Albert Kümmel-Schnur,
Es geht dabei um nicht weniger als die Frage nach dem Ort, den Kirche heute im Gefüge sich immer tiefer spaltender Gesellschaften spielt, spielen kann und spielen will. Zwar stehen Gotteshäuser in vielen europäischen Städten und Dörfern nach wie vor im Zentrum der Altstädte und sind oft auch beliebte touristische Sehenswürdigkeiten. Doch entspricht diese architektonische Positionierung schon lang nicht mehr ein adäquater Ort im gesellschaftlichen Leben.
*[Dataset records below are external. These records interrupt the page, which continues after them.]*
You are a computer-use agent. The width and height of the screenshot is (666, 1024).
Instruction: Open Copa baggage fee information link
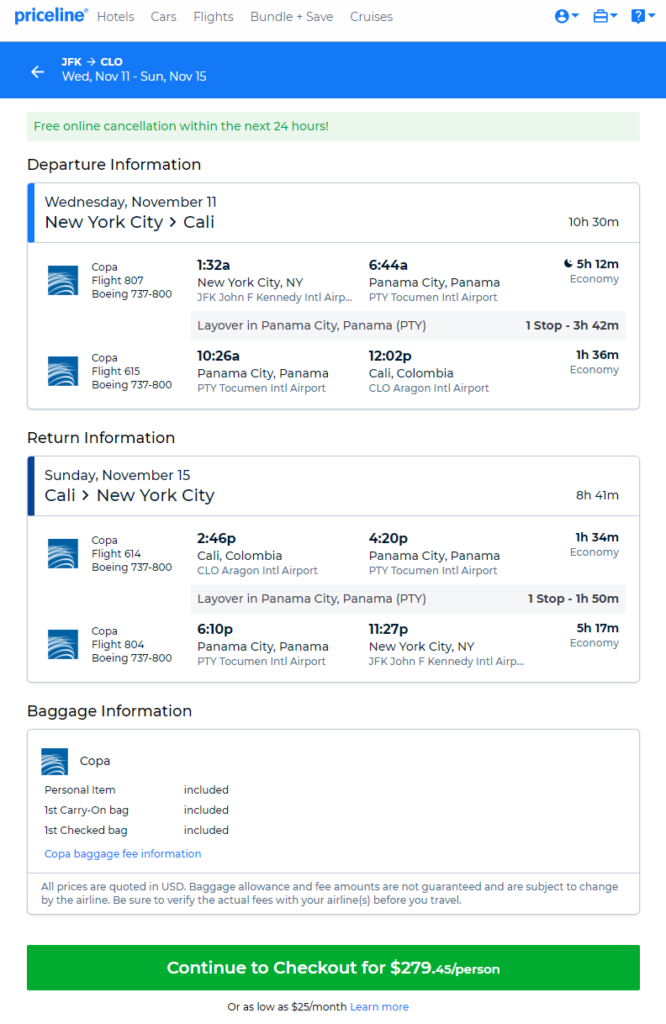tap(123, 854)

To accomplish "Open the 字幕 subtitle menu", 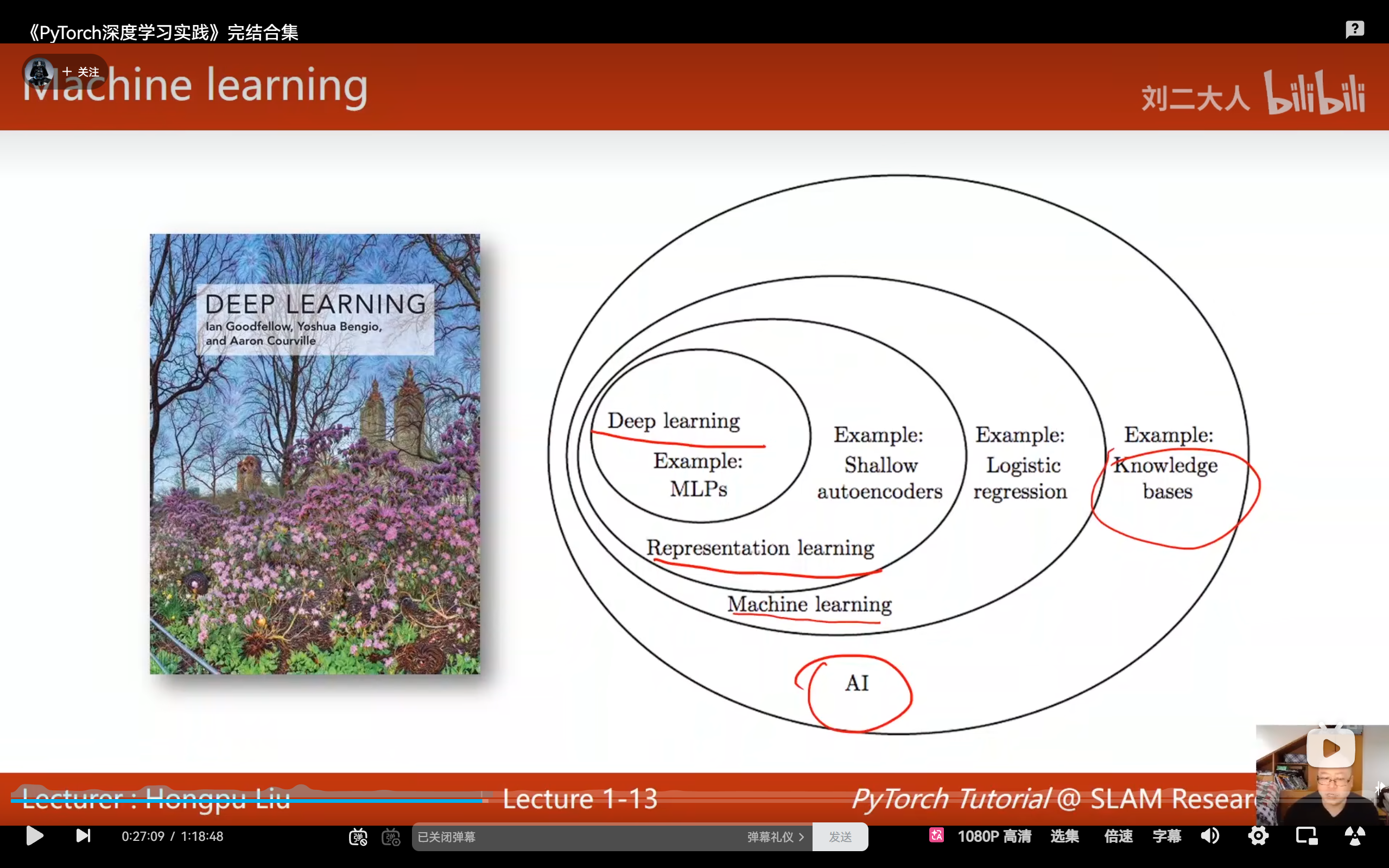I will (x=1166, y=837).
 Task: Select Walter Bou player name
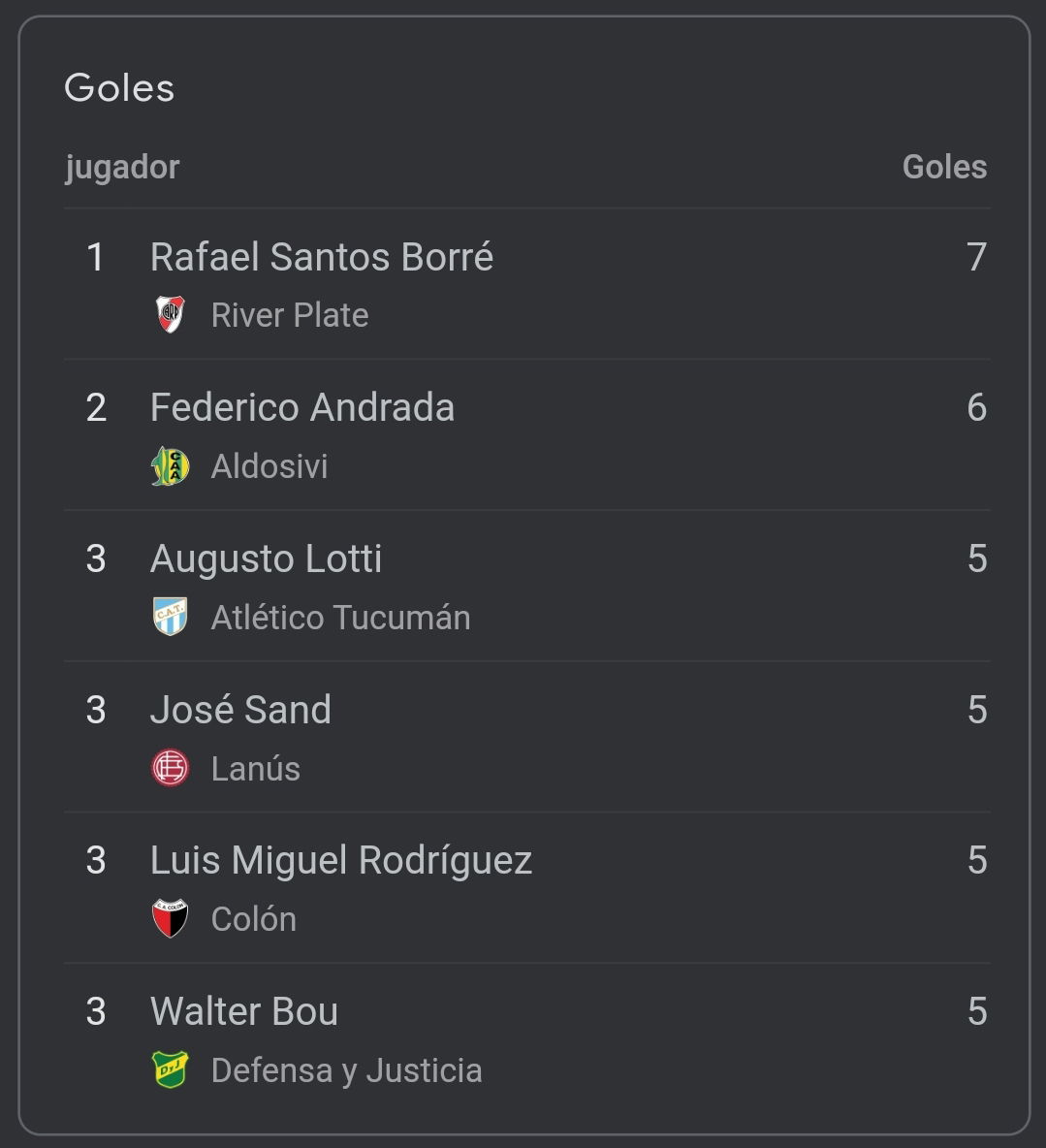click(243, 1011)
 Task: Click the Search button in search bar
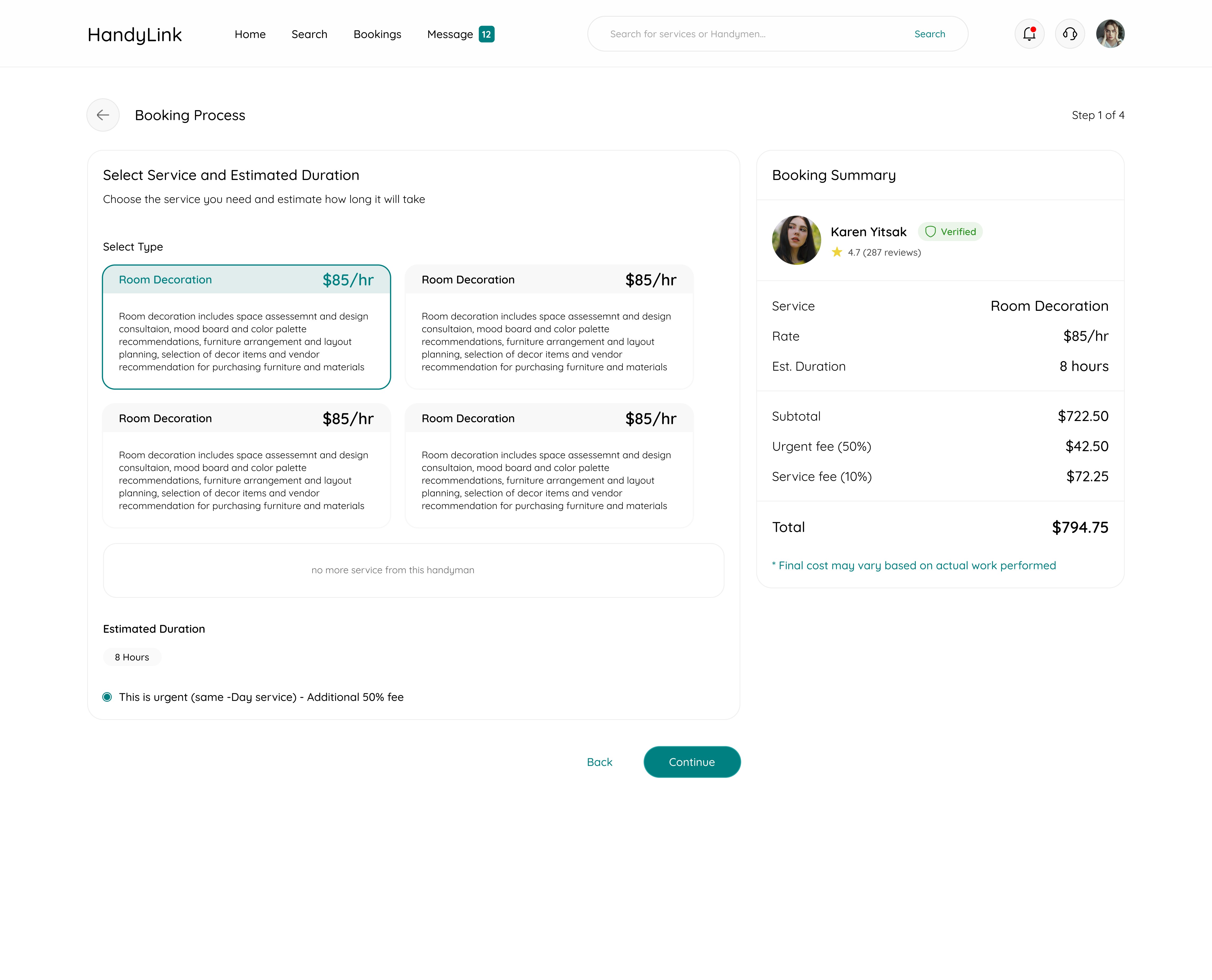click(929, 34)
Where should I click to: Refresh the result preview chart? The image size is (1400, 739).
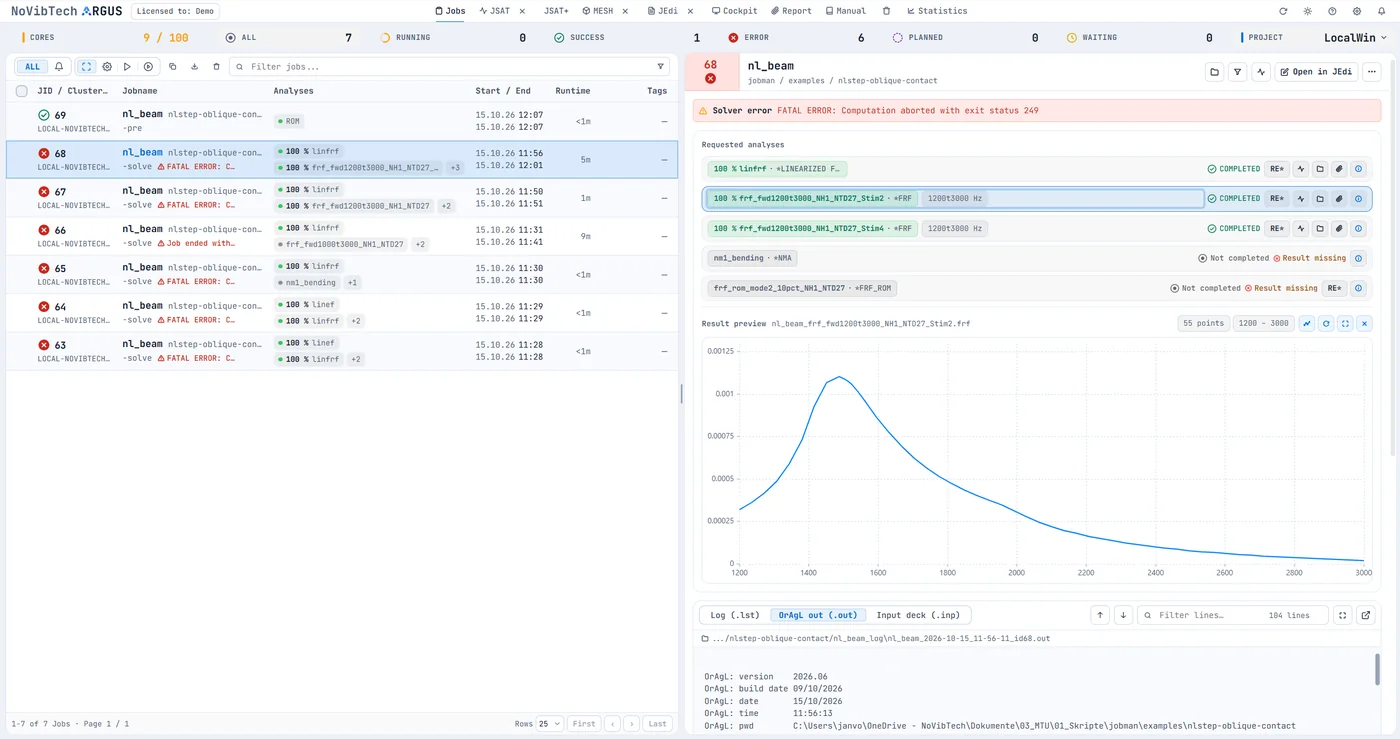(1326, 324)
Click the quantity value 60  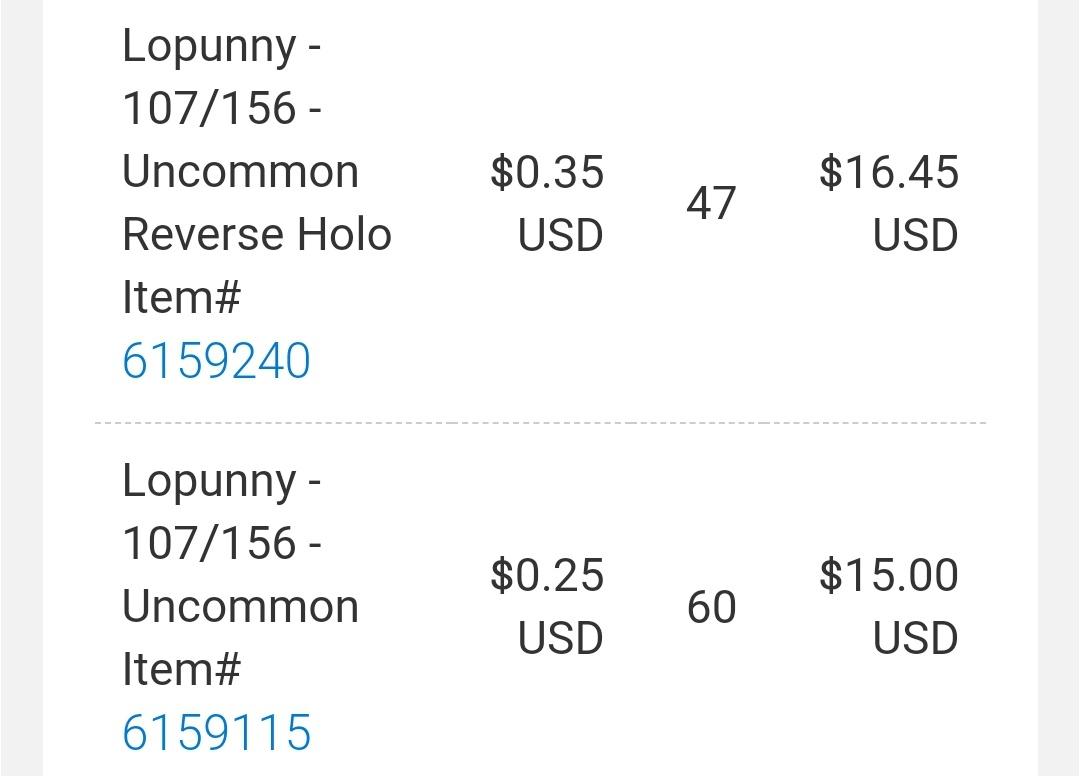tap(712, 607)
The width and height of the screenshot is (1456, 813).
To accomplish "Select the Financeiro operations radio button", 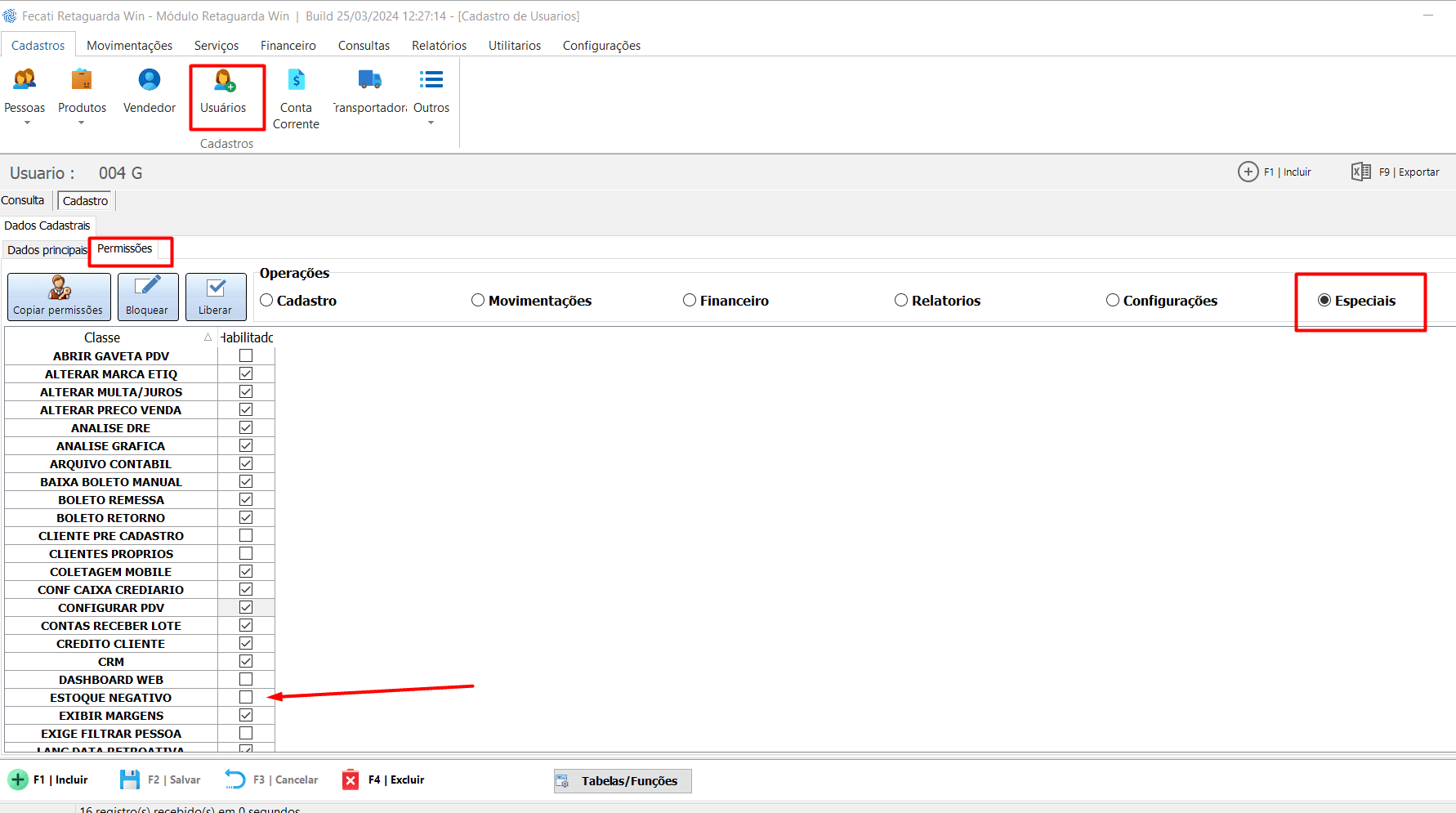I will 690,301.
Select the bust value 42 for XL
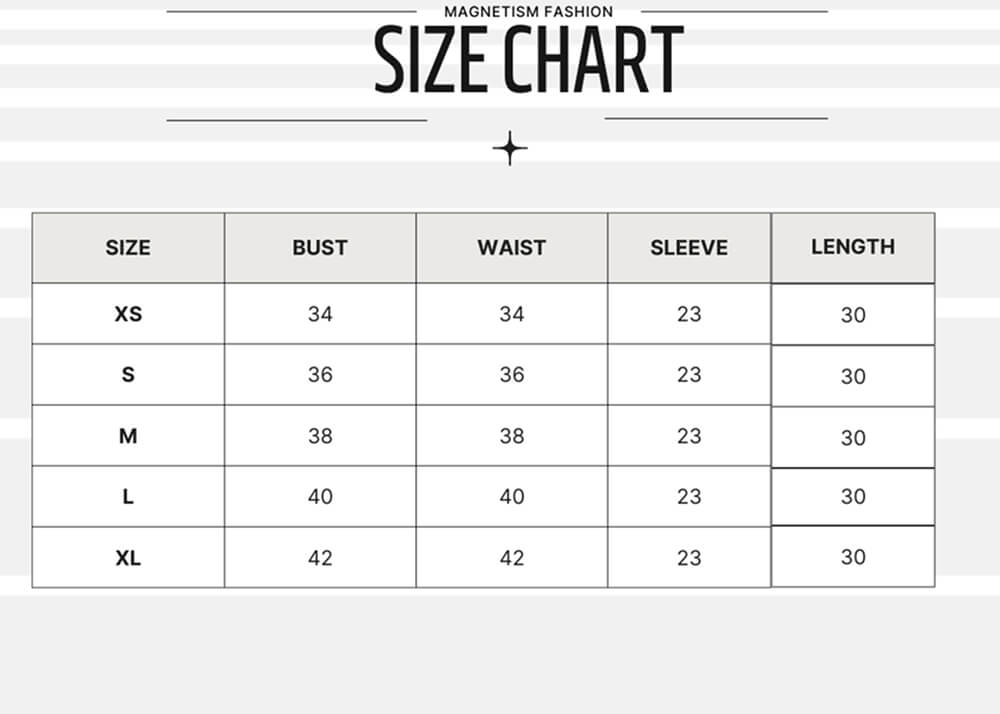This screenshot has width=1000, height=714. click(x=320, y=558)
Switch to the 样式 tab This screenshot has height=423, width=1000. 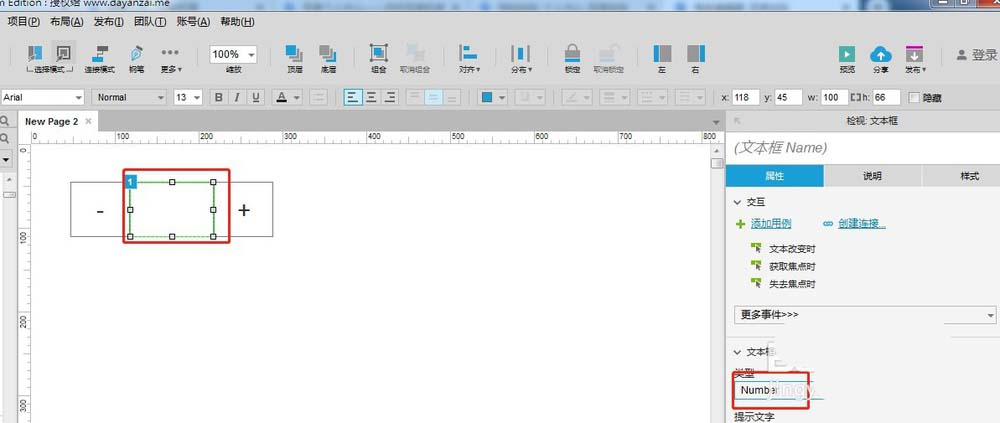point(969,176)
Das christliche Sinnangebot ist nurmehr eines unter vielen. Populistische Phrasen zersetzen die Vorstellung eines guten Gemeinwesens; autokratische Regimes zerstören seine Praxis.

Der Liedermacher Wolf Biermann brachte den Appellcharakter dieser Situation auf den Begriff: "Nur wer sich ändert, bleibt sich treu." Kirche, heisst das, muss heute ganz anders gelebt werden, als noch vor fünfzig Jahren üblich, um ihre Botschaft und die mit ihr verknüpften Werte glaubwürdig zu vermitteln. Seit 10 Jahren nunmehr übt das Open Place diesen Wandel ein. Architekturstudierende der HTWG unter Leitung ihrer Professorin Myriam Gautschi entwickelten gemeinsam mit dem Open Place Formen, den Innenraum der Kirche den Anforderungen solcher dynamischer Wandlungsprozesse gemäss neu zu gestalten.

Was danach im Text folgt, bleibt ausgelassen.